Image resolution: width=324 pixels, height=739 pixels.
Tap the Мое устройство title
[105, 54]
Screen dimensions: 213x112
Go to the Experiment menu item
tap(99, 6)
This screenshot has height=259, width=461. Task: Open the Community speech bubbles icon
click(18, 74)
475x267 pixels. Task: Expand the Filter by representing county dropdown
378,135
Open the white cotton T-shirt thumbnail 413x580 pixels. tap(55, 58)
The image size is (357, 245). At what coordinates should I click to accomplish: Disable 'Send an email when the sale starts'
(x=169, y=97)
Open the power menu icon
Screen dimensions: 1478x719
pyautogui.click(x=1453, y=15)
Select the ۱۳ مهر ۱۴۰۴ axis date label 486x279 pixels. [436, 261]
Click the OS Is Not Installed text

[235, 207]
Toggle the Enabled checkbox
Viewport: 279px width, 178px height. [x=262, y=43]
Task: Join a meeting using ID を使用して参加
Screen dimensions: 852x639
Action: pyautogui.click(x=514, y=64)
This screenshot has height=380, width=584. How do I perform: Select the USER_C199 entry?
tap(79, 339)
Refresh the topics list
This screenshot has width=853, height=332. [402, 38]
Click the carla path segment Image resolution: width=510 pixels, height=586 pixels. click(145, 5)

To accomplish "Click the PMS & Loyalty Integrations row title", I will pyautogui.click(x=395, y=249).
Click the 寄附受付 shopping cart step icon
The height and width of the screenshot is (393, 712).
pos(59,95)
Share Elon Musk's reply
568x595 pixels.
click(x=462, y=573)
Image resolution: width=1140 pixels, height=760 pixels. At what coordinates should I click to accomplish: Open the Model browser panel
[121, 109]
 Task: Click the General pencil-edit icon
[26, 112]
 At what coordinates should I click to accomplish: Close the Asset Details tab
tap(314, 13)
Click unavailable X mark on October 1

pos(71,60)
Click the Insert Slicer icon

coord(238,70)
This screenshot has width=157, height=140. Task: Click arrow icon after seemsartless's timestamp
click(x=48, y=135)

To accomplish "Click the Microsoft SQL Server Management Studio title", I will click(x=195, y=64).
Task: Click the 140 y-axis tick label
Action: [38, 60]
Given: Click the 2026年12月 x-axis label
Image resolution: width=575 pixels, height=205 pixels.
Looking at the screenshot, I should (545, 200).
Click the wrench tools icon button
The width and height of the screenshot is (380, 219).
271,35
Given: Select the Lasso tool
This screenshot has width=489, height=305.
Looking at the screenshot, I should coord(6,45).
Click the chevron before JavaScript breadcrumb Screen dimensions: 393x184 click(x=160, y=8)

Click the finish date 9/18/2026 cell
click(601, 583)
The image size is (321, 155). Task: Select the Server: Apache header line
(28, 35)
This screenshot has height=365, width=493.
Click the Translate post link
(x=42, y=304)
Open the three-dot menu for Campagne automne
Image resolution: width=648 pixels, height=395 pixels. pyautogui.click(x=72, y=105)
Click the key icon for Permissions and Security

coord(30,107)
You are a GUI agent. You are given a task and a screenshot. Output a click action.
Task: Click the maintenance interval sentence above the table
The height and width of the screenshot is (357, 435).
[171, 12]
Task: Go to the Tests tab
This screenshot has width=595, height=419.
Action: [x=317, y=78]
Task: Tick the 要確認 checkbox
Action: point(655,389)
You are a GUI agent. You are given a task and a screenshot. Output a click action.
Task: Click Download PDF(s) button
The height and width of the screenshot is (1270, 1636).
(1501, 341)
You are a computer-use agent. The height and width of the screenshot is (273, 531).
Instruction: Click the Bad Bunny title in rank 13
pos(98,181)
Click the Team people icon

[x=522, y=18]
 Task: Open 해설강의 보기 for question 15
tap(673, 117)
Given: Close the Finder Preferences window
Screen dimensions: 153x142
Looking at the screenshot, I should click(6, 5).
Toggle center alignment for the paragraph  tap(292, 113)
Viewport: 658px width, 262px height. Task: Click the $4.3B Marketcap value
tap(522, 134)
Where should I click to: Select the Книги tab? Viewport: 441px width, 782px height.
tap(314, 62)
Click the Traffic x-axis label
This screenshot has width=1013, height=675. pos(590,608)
———
EXERCISE INSTRUCTIONS:
In the listing above, find the line containing "Click the Insert Slicer icon" and the line containing "Given: Select the Lasso tool", then retype both and every line between them exactly, with nothing else.

RESULT OF THE TASK:
Click the Insert Slicer icon

coord(238,70)
This screenshot has width=157, height=140. Task: Click arrow icon after seemsartless's timestamp
click(x=48, y=135)

To accomplish "Click the Microsoft SQL Server Management Studio title", I will click(x=195, y=64).
Task: Click the 140 y-axis tick label
Action: [38, 60]
Given: Click the 2026年12月 x-axis label
Image resolution: width=575 pixels, height=205 pixels.
Looking at the screenshot, I should (545, 200).
Click the wrench tools icon button
The width and height of the screenshot is (380, 219).
271,35
Given: Select the Lasso tool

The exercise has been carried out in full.